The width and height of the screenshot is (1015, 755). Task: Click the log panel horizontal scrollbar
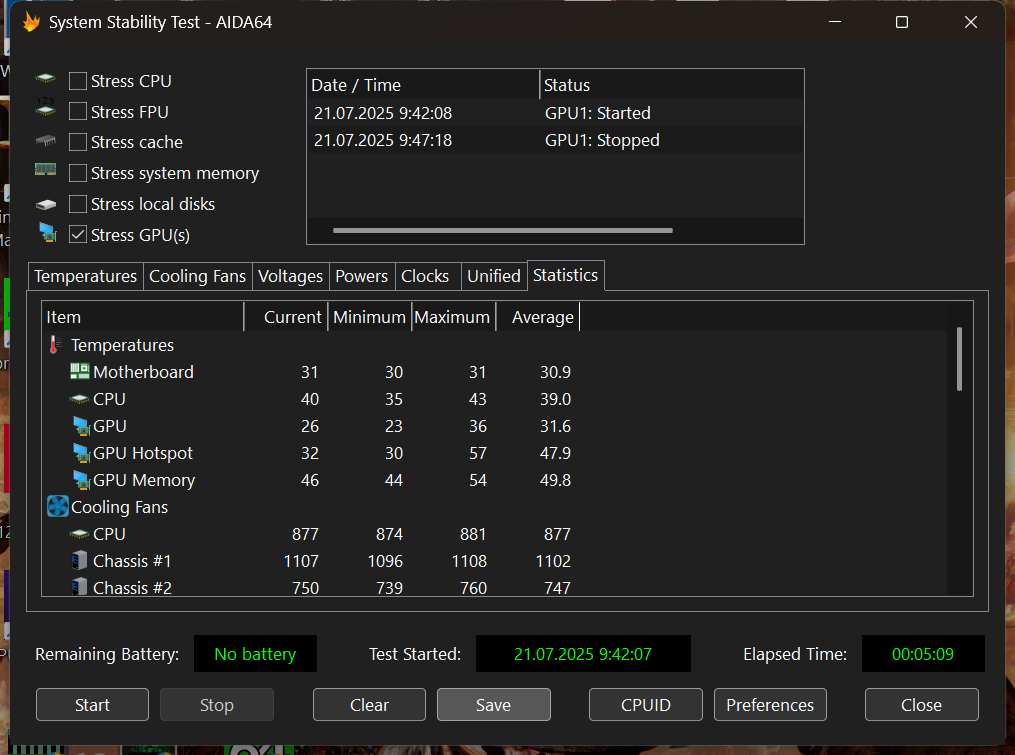pyautogui.click(x=502, y=230)
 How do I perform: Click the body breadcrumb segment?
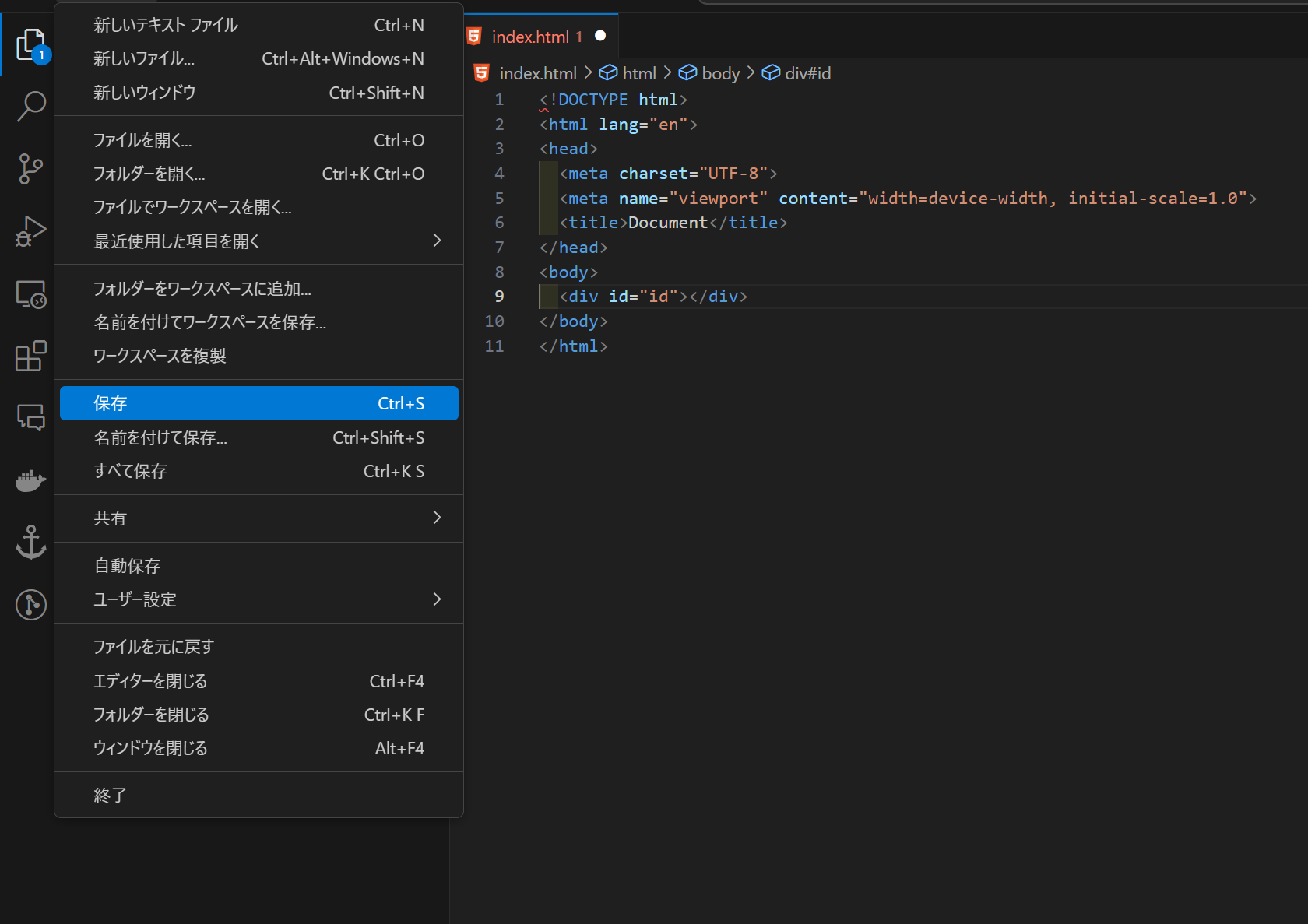click(x=719, y=73)
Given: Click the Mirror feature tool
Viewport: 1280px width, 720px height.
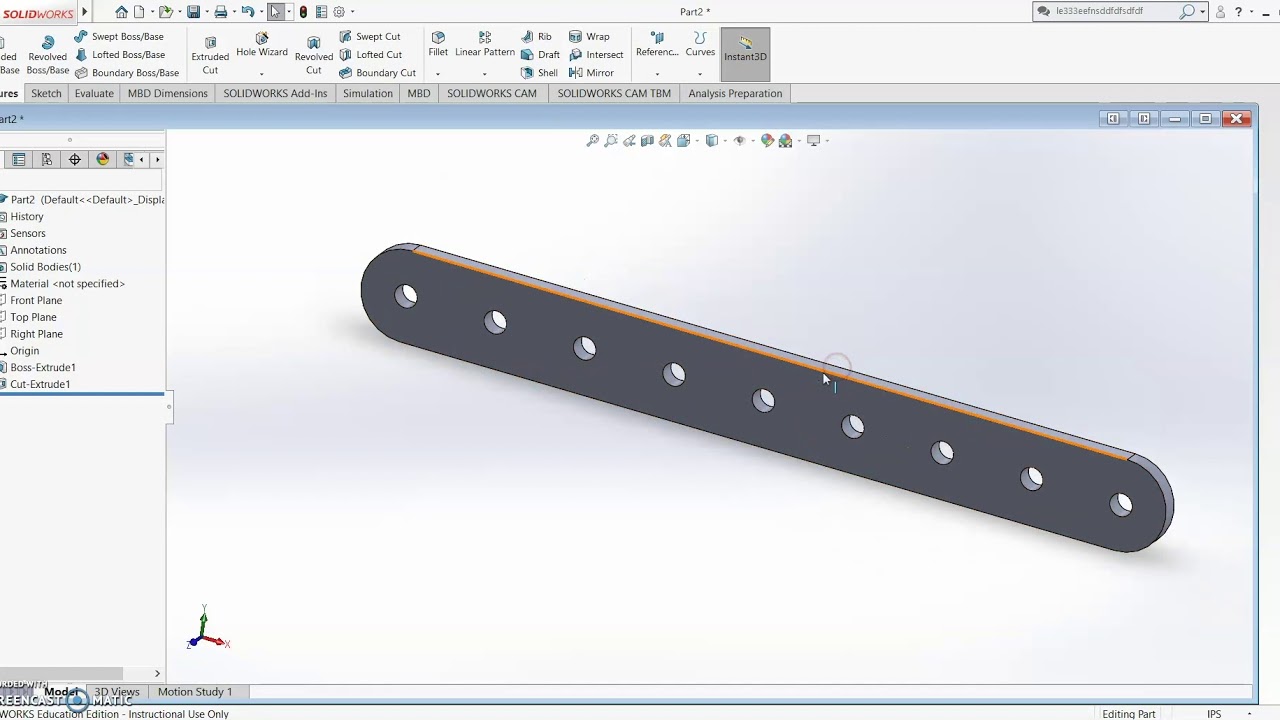Looking at the screenshot, I should (591, 73).
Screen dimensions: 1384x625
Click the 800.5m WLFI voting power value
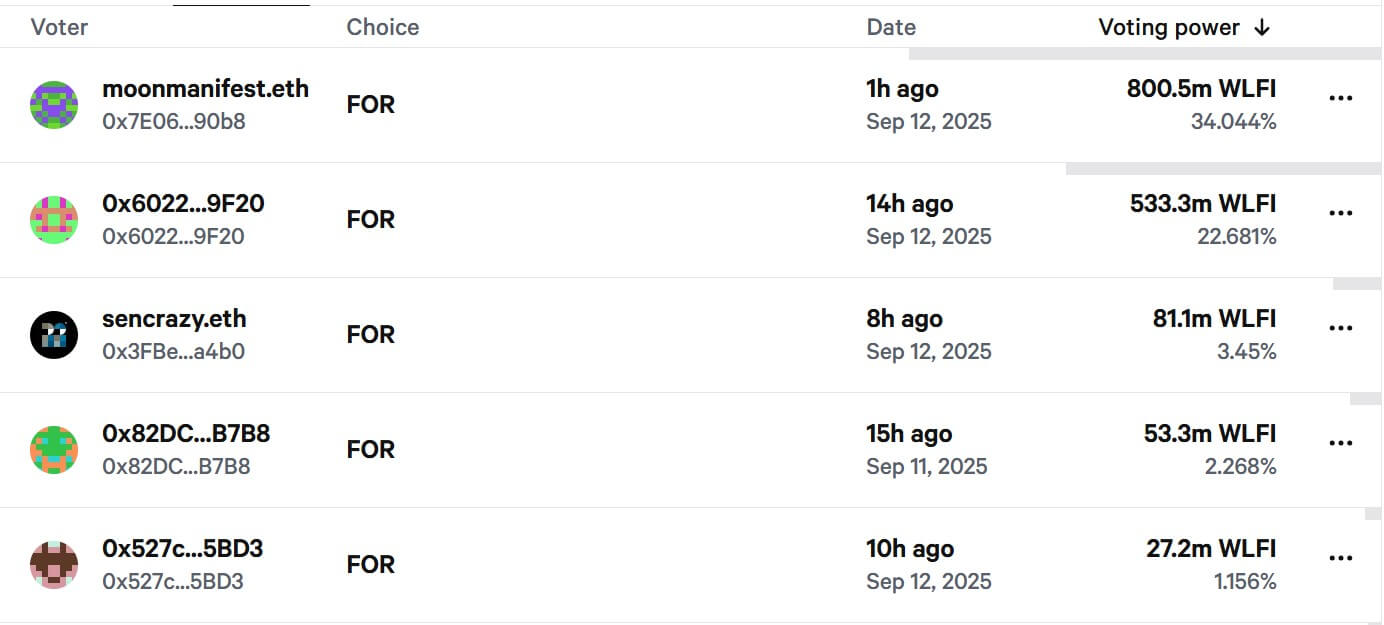1201,89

☆ ☆ ☆ ☆

**TASK GOAL:**
Return exactly the lines from the line with "Given: Click the Mirror feature tool" through the last line of the data above, both included; pictures do not go in the answer.

**EXERCISE RESULT:**
Given: Click the Mirror feature tool
Viewport: 1280px width, 720px height.
Looking at the screenshot, I should (591, 73).
Screen dimensions: 1384x625
Click the 800.5m WLFI voting power value
1201,89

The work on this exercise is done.